Jak wynika z opublikowanego prospektu emisyjnego, pierwotna oferta Polskiej Grupy Energetycznej rozpocznie się 13 października od budowy księgi popytu. Zapisy inwestorów indywidualnych potrwają od 13 do 27 października, a inwestorów instytucjonalnych od 28 do 30 października. Do tych pierwszych ma trafić 10 proc. całej oferty.

Po ofercie Skarb Państwa, który teraz kontroluje firmę w 100 proc., będzie miał 85-proc. pakiet. Debiut giełdowy spółki nastąpi - według informacji przedstawicieli PGE - w dniach 3-5 listopada. Najbardziej prawdopodobny jest termin 5 listopada.

PGE zamierza pozyskać z emisji ok. 5 mld zł netto, z czego 3,5 mld zł na program inwestycyjny, a 1,5 mld zł na odkupienie od Skarbu Państwa pakietów mniejszościowych w niektórych spółkach zależnych PGE.

Przedział cenowy akcji ustalono na 17,5-23 zł. Ostateczna cena akcji oferowanych - oraz ostateczny podział na transze - zostanie ustalona 27 października. Oferującym jest UniCredit CA IB.

Reklama

Chętni na nowe akcje mogą dostać bonus - czyli dywidendę

Zgodnie z informacjami zawartymi w prospekcie emisyjnym PGE rozważa wypłatę zaliczki na poczet przewidywanej dywidendy za 2009 rok. Emitowane w obecnej ofercie akcje uczestniczyłyby w dywidendzie w takim samym stopniu jak akcje już istniejące.

"Zarząd emitenta rozważa obecnie podjęcie uchwały o wypłacie zaliczki na poczet przewidywanej dywidendy za rok 2009. Zgodnie z Uchwałą emisyjną akcje oferowane uczestniczą w dywidendzie za 2009 rok na takich samych zasadach jak akcje istniejące" - napisano w prospekcie emisyjnym. "Wypłaty dywidendy przez spółkę będą zależeć również od stanowiska Skarbu Państwa będącego dominującym akcjonariuszem w spółce".

"Problemów ze sprzedażą akcji PGE nie będzie"

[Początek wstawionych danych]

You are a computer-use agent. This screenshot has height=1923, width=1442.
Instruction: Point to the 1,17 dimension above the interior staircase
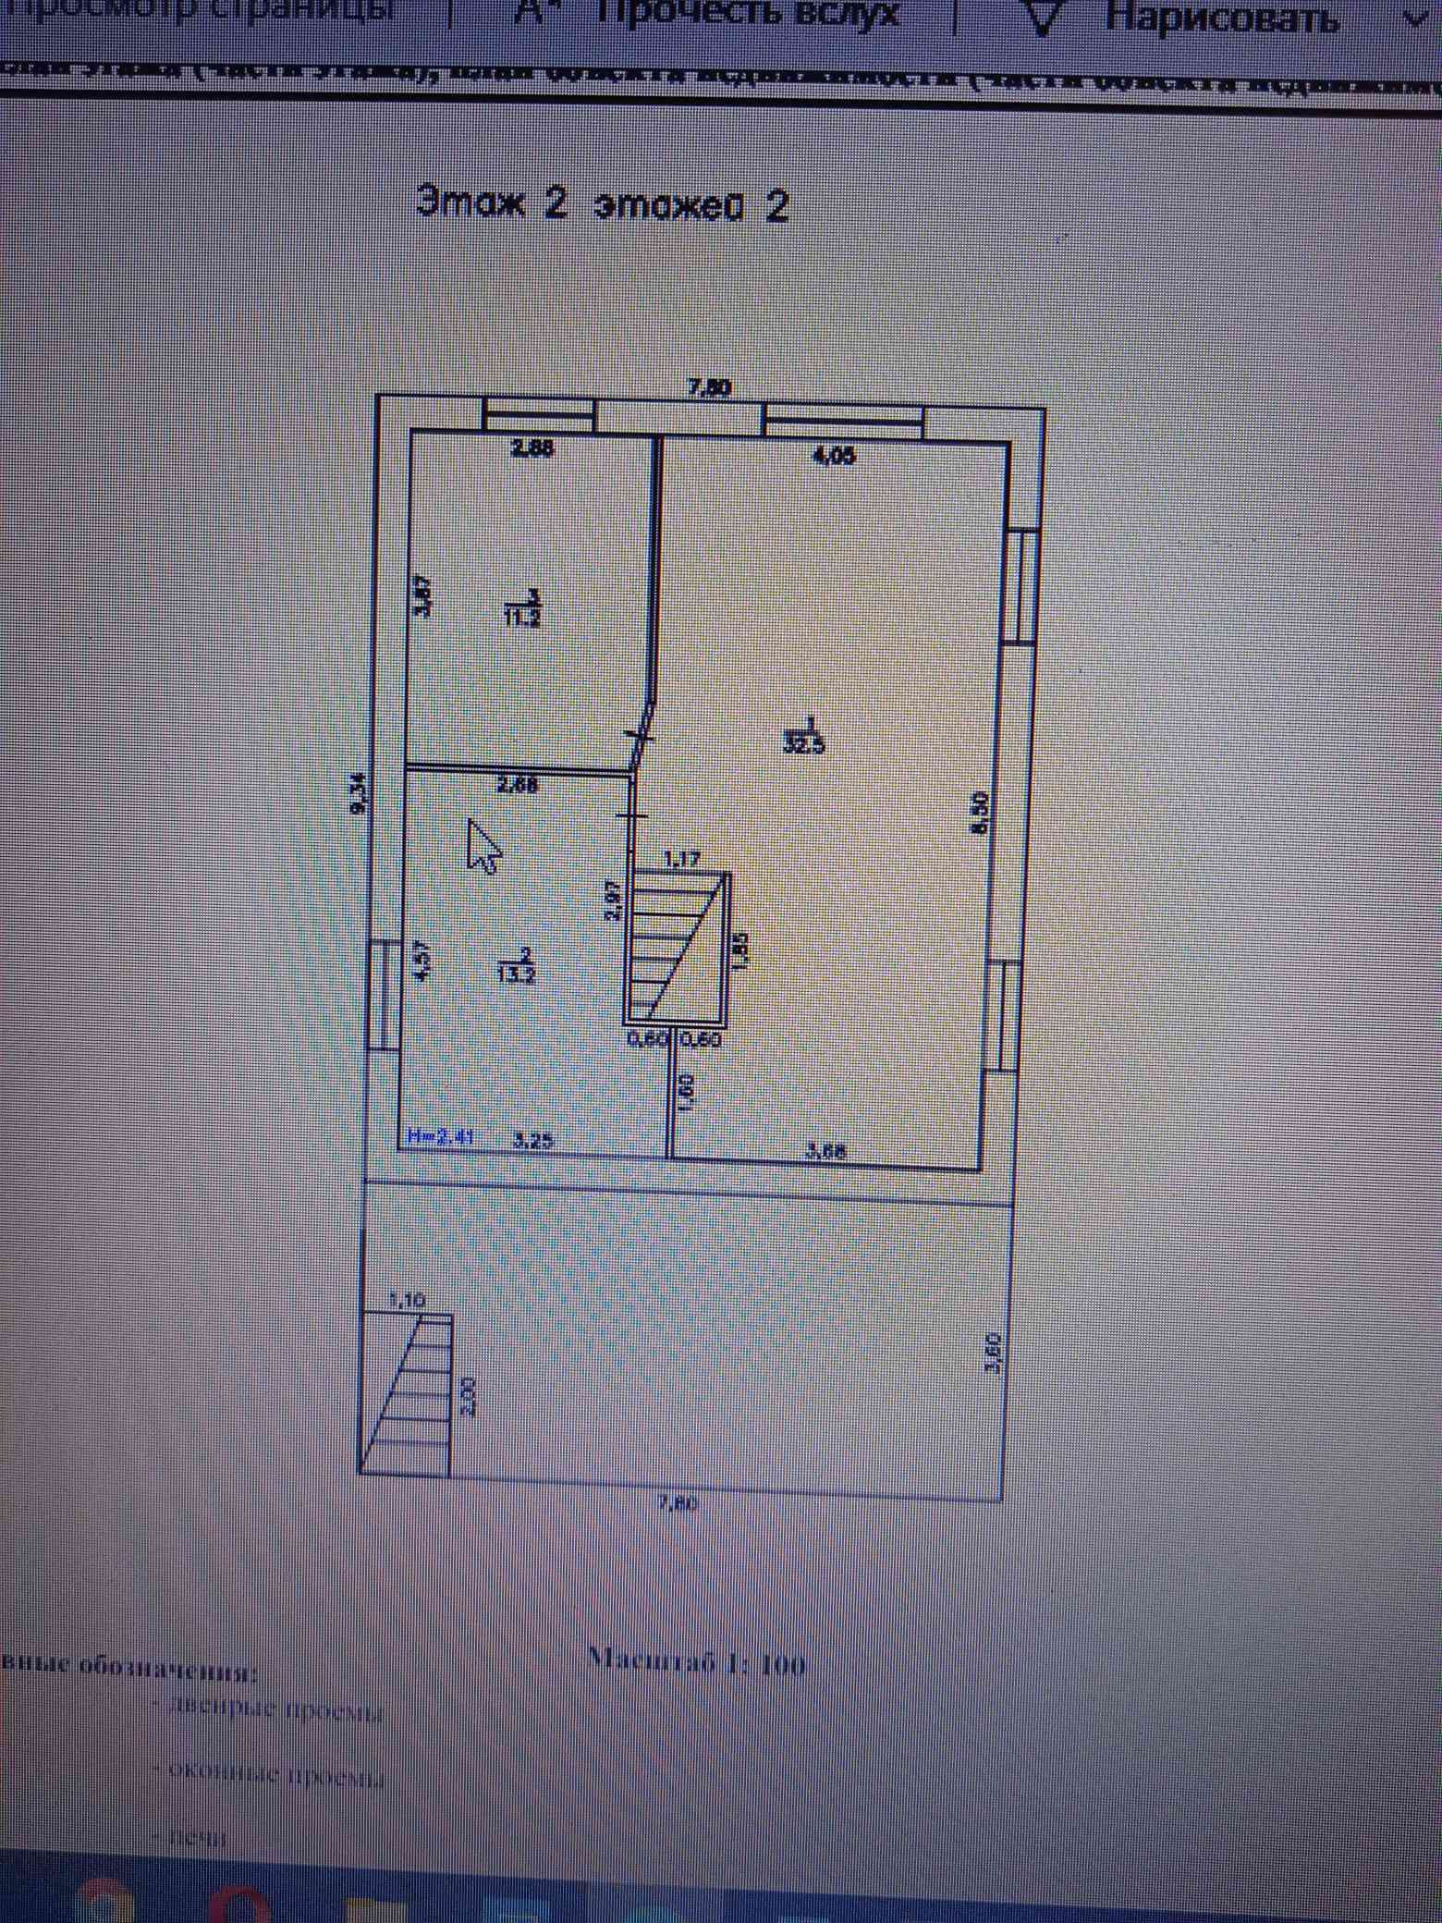(x=683, y=859)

– Patrząc na zainteresowanie, jakim cieszy się oferta PGE, jeszcze zanim się zaczęła, wydaje mi się, że problemów ze sprzedażą akcji nie będzie. Trudno jednak ocenić, czy i jaki może być poziom redukcji zapisów inwestorów indywidualnych na akcje w ofercie. O tym zadecyduje cena, po jakiej będą sprzedawane akcje – mówi Kamil Kliszcz z Domu Inwestycyjnego BRE.

– Powodzenie oferty PGE oceniam optymistycznie. Jest dosyć duże zainteresowanie zakupem akcji grupy. Przynajmniej przez kilka lat powinna ona zachować swoją uprzywilejowaną pozycję na rynku wytwarzania energii elektrycznej – mówi Jarosław Wajer z firmy doradczej Ernst & Young.

PGE to główny gracz w branży energetycznej w Polsce

Według danych za 2008 rok udział PGE w produkcji energii elektrycznej wynosił 38,7 proc., w dystrybucji 28,4 proc. i około 25 proc. w sprzedaży. W ubiegłym roku grupa miała około 20,6 mld zł przychodów i zarobiła netto około 2,7 mld zł.

Konkurencja na razie nie jest w stanie zagrozić PGE. Obecnie istniejące plany budowy elektrowni zakładają bowiem ich oddanie w 2014 roku lub później. PGE nie musi się także obawiać importu, bo nie ma sieci, którymi prąd z zagranicy mógłby popłynąć do Polski. W najbliższych latach nie planuje się uruchomienia nowych połączeń transgranicznych na południu, północy i zachodzie Polski. Z kolei nieczynne linie wschodnie mogą najwcześniej ruszyć prawie za trzy lata.

PGE ma obecnie około 5 mln odbiorców. Jednak spółka zapowiedziała, że w najbliższych latach chce powiększyć to grono o kolejne 2–3 mln podmiotów. Dzięki temu bowiem będzie w stanie sprzedawać swoim odbiorcom tyle prądu, ile wytwarza. Teraz bowiem PGE jest jedynym graczem na rynku, który produkuje więcej niż sprzedaje swoim klientom. W rezultacie spółka dominuje na rynku hurtowym. Taka sytuacja ma pozytywny wpływ na jej wyniki.